I don't mean to. It's just, well, I see something, and up in my mind it pops, my opinion, loud and undeniable. This is especially true with books.
There was a time when the force of my opinion seemed to be its own argument for voicing it. I thought it, thus it must be said! Also, I felt it strongly, ergo I must speak it with assurance, edging into disbelieving contempt for dissenting opinion.
It's that last point I fear. See, I have come to realize that having a strong opinion, having what I like to think of as an unerring eye for good writing (good heavens how stupid that looks when it's written out)—these things are dangerously tempting. Sort of like the desire for fame and power. And they are not as conduicive to good conversation, especially about books, as I once thought they were. When people are talking about books, sure, there are elements of "I think this is good." "Do YOU think it's good?" "I hope you agree with me!" "I wonder if it is good?" But these are less important, I think, than the larger, more hopeful goal of the conversation, which is to announce (sometimes), "I read a book and it moved me." And because of assholes like me, this can be a scary thing to say.
Here is what I am learning to do (gee, it's only taken 40+ years): I am learning to say, when someone gushes about a book I feel less-than-gushy towards, "People like it." For a person who rigidly clings to a fairly unyielding definition of honesty, this gives me a lot of room. I will show you how to use it in an actual example.
Nice person: "I loved The Book Thief. Have you read it? Have you heard of it?"
Me: "People like it!" (Note to advanced practitioners: "People really like it!" also works, and well.)
See? (I tell myself.) That wasn't so hard. Let's try it again.
Nice person: "The Poisonwood Bible is my favorite book."
Me: "Yeah, people really liked that."
Do you know who did the best version of this ever? Meryl Streep. When asked about The Bridges of Madison County, she said that before she did the movie, she was "blind to the book's power." Or something like that, which I remember from an interview I read 100 years ago.
Questions arise for me:
1) Is this a way of being afraid? Of not taking full ownership for an opinion, and instead doing an "Oh, it's my fault," book version of woman's apology tour of opinions?
2) Am I saying this to say that I am secretly having good taste, and isn't it nice that I pretend not to?
(If you knew how bad my taste really was/is, this would be clearer. Ie: I am blind to the power of MANY books. I don't like Faulkner, for heaven's sake. Or DeLillo! And I know—I know—they are brilliant writers. They're just…not my thing.)

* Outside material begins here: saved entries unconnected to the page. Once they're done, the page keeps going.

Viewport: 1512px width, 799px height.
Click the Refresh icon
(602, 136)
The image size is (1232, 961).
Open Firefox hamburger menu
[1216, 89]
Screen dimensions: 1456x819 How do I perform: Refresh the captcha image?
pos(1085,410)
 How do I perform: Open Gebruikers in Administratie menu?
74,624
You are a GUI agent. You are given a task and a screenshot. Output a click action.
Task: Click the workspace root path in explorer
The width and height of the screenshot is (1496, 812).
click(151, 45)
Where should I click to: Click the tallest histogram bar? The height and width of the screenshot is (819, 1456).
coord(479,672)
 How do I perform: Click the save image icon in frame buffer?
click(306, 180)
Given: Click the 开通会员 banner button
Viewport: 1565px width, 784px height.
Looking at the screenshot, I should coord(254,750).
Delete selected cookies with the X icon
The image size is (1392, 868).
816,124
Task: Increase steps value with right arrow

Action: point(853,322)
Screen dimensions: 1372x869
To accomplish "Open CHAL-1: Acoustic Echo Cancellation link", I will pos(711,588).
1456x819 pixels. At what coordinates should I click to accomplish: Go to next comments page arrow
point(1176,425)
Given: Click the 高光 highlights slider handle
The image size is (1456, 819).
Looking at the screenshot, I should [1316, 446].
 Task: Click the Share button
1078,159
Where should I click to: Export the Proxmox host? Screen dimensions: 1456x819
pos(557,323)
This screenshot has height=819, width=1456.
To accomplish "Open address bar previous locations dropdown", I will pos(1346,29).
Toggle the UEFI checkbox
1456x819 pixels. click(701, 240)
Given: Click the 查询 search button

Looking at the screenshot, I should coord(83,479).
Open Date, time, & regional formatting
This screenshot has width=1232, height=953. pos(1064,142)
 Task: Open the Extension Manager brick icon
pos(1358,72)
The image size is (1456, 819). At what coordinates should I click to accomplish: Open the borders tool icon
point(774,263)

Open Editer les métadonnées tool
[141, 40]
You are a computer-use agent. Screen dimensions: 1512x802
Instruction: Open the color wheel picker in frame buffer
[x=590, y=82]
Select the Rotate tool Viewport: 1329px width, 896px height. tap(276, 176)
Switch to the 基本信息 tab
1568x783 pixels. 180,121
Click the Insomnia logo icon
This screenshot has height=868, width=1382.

3) People know what you're really saying. So why not just say it?
(I think there's something to be said for not only listening to—or voicing—one's own opinion. I like to think that somehow "People like it" isn't just evasive, it's also the truth, and it tries to honor a larger truth: There is something here that I am not getting.)
Am I going soft? Am I deluded? Also does this apply to, say, Strawberry Shortcake?
No, it does not: Strawberry Shortcake, I will always detest you.
But, more important, how do you guys deal with this situation?